In the summer of 2020, watching (over and over) the footage of BLM protesters tearing down the Colston Statue in Bristol, amongst the chaotic scenes, the group are defined by what they do and where they position themselves. Some pulling the rope noosed around the statue, some chanting and encouraging the act, the majority recording the event through their phones. However, when the statue falls, some seize onto the fallen monument, and one activist jubilantly jumps onto the empty plinth.
The aftermath of the statue’s removal, led to artist Marc Quinn to temporarily occupy the space of the empty plinth with a statue created of the activist Jen Reid. A body co-opted by an established white male artist in a gesture that demonstrated his privilege. And the subsequent, protection of statues and monuments linked to Britain’s colonial past, boarded up, creating new temporary monoliths to protect the monument, surrounded by protesters with their own placards in protest. The empty plinth has become a potent symbol of what has been, where we are now, and what could be? As we ask what we do with these statues and monuments, remove them, re-plaque them, replace them?

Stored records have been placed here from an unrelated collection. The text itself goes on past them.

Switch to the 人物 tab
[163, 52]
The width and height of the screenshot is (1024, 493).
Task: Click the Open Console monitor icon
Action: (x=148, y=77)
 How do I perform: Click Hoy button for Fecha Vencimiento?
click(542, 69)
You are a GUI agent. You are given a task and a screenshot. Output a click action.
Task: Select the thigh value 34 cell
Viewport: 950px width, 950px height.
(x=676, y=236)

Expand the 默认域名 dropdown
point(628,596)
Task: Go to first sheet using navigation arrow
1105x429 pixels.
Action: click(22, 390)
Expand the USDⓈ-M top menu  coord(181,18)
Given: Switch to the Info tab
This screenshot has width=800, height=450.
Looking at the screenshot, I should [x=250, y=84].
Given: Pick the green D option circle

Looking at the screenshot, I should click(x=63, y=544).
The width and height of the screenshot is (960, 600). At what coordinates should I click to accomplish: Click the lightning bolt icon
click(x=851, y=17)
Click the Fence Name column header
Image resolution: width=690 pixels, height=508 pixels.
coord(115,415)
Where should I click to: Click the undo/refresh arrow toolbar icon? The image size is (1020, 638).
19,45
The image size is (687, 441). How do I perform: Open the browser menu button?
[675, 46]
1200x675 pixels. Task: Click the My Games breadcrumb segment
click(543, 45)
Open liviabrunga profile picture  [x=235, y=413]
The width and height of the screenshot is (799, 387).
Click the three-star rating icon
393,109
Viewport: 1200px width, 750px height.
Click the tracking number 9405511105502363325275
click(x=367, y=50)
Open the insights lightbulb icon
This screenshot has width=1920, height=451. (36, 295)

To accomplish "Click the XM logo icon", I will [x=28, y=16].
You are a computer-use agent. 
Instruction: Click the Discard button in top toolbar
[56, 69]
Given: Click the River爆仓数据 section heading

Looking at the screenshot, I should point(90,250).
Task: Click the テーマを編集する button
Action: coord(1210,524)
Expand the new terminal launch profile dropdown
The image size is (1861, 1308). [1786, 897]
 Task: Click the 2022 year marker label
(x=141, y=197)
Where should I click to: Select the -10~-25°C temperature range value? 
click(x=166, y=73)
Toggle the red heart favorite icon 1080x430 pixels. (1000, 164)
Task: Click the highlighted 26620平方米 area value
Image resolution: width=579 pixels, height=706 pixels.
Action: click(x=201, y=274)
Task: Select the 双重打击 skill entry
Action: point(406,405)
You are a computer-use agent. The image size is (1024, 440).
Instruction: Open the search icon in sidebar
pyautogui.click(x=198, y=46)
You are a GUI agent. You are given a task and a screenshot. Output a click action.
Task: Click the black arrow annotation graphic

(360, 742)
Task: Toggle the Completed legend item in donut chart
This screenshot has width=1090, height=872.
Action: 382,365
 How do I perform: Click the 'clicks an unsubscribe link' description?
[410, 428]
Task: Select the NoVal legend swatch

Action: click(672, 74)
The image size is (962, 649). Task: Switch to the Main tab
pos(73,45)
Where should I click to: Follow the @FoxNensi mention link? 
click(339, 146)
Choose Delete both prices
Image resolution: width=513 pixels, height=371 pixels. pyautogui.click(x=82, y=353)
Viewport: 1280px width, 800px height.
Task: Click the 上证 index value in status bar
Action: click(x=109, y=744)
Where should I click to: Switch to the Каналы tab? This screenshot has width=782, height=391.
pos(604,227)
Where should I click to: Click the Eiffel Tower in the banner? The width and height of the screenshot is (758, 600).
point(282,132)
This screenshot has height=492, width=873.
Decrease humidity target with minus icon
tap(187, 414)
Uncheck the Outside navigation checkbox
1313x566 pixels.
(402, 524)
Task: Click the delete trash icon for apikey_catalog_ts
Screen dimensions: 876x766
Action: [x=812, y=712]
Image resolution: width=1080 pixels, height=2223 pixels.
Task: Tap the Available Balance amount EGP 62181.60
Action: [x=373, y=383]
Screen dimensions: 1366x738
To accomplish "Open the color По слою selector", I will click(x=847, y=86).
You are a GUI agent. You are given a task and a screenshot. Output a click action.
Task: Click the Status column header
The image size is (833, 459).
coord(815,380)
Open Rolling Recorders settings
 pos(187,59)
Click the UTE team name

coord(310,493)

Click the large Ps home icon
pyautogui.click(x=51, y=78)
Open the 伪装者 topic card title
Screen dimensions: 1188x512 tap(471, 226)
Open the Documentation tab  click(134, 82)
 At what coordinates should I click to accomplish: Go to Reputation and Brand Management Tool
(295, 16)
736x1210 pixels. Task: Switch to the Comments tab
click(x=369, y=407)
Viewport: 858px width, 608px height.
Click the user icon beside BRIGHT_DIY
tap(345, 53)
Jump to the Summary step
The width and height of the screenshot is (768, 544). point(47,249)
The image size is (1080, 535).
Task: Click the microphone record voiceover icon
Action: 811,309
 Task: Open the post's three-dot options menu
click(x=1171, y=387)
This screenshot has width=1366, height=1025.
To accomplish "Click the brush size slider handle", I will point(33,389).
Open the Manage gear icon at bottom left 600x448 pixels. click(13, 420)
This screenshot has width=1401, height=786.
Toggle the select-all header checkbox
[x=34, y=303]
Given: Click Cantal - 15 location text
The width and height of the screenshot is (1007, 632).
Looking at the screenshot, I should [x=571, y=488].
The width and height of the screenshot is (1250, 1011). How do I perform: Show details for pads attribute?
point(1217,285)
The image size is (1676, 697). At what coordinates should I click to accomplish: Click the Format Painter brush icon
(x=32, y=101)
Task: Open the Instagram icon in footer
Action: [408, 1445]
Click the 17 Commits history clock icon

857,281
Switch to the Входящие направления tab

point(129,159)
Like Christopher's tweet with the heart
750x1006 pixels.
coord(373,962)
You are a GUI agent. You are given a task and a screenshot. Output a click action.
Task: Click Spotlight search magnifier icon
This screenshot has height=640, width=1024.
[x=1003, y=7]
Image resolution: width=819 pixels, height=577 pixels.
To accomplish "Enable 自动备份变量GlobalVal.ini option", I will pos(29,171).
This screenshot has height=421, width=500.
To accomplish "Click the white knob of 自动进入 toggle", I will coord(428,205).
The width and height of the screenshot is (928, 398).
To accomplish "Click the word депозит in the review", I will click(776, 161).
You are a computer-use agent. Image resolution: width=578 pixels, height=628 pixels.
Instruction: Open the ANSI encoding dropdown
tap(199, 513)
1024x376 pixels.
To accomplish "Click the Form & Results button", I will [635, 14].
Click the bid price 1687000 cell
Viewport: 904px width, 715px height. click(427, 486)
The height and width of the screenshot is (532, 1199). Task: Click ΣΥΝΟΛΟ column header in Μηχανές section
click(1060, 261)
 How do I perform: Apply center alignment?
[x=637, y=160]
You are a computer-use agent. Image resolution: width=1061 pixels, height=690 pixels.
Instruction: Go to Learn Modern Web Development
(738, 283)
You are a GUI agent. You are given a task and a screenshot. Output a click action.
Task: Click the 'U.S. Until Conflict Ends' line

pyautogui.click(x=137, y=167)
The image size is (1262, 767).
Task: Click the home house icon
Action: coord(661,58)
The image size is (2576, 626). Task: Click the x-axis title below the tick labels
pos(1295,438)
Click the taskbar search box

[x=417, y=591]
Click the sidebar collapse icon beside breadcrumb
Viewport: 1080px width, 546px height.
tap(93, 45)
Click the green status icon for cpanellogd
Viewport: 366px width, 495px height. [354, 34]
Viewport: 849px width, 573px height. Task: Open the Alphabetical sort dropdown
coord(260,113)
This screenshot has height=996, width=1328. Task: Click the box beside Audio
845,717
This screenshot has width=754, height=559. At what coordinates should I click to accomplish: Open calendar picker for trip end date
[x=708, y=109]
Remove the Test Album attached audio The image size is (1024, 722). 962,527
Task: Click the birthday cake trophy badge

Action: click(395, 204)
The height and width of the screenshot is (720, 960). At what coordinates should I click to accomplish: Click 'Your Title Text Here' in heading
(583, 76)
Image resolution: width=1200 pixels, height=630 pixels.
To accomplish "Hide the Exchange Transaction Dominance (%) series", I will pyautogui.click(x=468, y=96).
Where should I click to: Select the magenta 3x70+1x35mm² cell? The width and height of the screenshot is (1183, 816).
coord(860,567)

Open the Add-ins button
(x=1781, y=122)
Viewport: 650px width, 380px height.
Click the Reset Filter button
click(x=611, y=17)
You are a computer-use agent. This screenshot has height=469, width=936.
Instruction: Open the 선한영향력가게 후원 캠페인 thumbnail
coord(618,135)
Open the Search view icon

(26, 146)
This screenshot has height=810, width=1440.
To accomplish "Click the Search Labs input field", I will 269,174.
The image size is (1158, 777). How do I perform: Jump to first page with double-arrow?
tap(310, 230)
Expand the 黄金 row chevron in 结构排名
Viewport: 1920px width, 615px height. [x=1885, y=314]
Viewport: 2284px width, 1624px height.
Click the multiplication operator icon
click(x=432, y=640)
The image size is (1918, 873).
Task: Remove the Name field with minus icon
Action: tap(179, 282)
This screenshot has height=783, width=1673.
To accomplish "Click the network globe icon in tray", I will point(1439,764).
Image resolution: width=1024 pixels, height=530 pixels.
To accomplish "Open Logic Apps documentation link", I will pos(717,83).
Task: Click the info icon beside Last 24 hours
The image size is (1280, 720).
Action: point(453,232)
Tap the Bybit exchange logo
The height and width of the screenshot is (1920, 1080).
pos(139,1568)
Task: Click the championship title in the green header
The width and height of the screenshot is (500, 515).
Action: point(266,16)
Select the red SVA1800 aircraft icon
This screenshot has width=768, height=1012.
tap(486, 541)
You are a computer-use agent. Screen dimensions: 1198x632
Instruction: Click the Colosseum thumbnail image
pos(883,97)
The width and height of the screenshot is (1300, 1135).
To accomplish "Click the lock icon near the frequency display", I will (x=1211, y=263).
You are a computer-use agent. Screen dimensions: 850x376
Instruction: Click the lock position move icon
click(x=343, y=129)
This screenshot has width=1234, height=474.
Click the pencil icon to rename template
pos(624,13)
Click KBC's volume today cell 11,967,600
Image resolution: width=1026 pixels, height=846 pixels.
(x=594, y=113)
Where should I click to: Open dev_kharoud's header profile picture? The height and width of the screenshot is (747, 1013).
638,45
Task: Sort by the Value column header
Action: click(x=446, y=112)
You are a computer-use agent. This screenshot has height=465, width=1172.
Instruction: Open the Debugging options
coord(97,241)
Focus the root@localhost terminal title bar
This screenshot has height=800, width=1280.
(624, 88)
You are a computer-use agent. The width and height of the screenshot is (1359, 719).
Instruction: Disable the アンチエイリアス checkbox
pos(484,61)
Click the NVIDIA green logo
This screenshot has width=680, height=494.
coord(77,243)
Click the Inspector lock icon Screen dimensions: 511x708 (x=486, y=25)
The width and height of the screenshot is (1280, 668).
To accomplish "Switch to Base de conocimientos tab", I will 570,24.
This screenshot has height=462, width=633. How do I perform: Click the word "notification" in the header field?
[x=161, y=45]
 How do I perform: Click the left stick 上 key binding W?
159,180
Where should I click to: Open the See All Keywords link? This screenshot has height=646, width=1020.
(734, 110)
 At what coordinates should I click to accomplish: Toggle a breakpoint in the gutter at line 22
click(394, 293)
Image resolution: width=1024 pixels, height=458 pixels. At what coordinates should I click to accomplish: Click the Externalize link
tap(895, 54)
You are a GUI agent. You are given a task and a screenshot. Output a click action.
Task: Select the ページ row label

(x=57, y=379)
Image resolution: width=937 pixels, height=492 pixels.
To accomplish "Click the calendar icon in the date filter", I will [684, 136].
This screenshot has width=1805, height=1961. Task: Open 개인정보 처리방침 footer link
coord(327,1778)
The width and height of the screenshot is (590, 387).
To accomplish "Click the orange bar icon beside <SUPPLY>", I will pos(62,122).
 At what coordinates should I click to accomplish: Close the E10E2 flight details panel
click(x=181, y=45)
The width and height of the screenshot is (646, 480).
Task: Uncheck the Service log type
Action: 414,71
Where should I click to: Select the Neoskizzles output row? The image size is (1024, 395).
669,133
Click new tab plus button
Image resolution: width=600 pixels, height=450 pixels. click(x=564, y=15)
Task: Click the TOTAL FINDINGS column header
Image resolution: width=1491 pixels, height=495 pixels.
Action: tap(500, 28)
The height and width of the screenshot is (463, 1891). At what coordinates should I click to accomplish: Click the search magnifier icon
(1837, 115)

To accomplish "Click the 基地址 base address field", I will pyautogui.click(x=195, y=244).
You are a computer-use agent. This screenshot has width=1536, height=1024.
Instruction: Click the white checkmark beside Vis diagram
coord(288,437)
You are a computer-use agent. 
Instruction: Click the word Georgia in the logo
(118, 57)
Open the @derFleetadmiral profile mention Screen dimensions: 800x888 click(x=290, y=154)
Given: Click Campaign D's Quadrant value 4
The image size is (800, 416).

The Human Memorial centres around three performance/workshops, with invited performers exploring the empty plinth where, 1) a mobile empty plinth structure prompts response through re-enactment, recreation, and play, and 2) the bodies of performers replace the structures of the empty plinth, and 3) alternative, non-permanent monument and memorials, as a result of the workshops, are presented in sites across Sheffield. Each day was documented, accompany interviews and conversation captured through the workshops expressing the personal accounts of participant’s experience of their experiences of racism, the BLM movement, the monument and memorials debate, and a vision of what might be a vision for a more inclusive future society.
The research resulted in a 3-channel film made by LUMO FILM, working title "The Empty Plinth", that reveals what happens during the socially-engaged art production process. The films finding new association in the act of ‘construction’ and ‘making’ through participation and collective action, as a counterpoint to conversations about ‘undoing’ and ‘dismantling’ myths, colonial histories and ideologies, through the representation of our own bodies and experiences, and their relationship to others in authority, in public space.
Artist Quote: "The research enabled me to find a critical network of artists of colour, a community of practice that has been shaped by our experiences of inequality and racism, both personally and professionally. Surprisingly, making art as a socially-engaged artist can be solitary, and even more solitary when in meetings as the only person of colour. The production process has highlighted the value of sharing lived experience, and how important it is to have a support structure, in and outside of your working environment. I hope these support structure can be formed in all spaces, and if they are not quite there yet, then invest in them and build them up till they are autonomous and free."
Related to SAFEDI, https://safedi.org.uk/
This new research developed directly as a response to my work with the Sheffield City Council’s ‘Decolonising Street Names, Statues and Monuments Group’ including leads Rebecca Maddox (Head of Business Development - Culture), Andrew Skelton (Public Art Officer), and other representatives from Sheffield City Archives and Local Library Services, Sheffield Museums and Galleries, and Maintenance and Highways. Since joining the group in June 2020, I’ve acted as an EDI advisor to the group, guiding the research and reporting regarding mission, aims and objectives, relationship building, communications, supporting and embedding definitions, terminologies, and methods of equality, diversity and inclusion at all aspects of the process.
https://sheffield.citizenspace.com/place/sheffield-street-names-statues-and-museum-collecti/
This work also informs my Commissioner role as part of the Sheffield Race Equality Commission, led by Emeritus Professor Kevin Hilton, where I have supported the gathering and examination of evidence covering all aspects of civic life in Sheffield, focussing on the accounts of individuals, groups, communities, championing models of good practice, and highlighting historical, imbedded, structural race inequality within the city’s major institutions and organisations.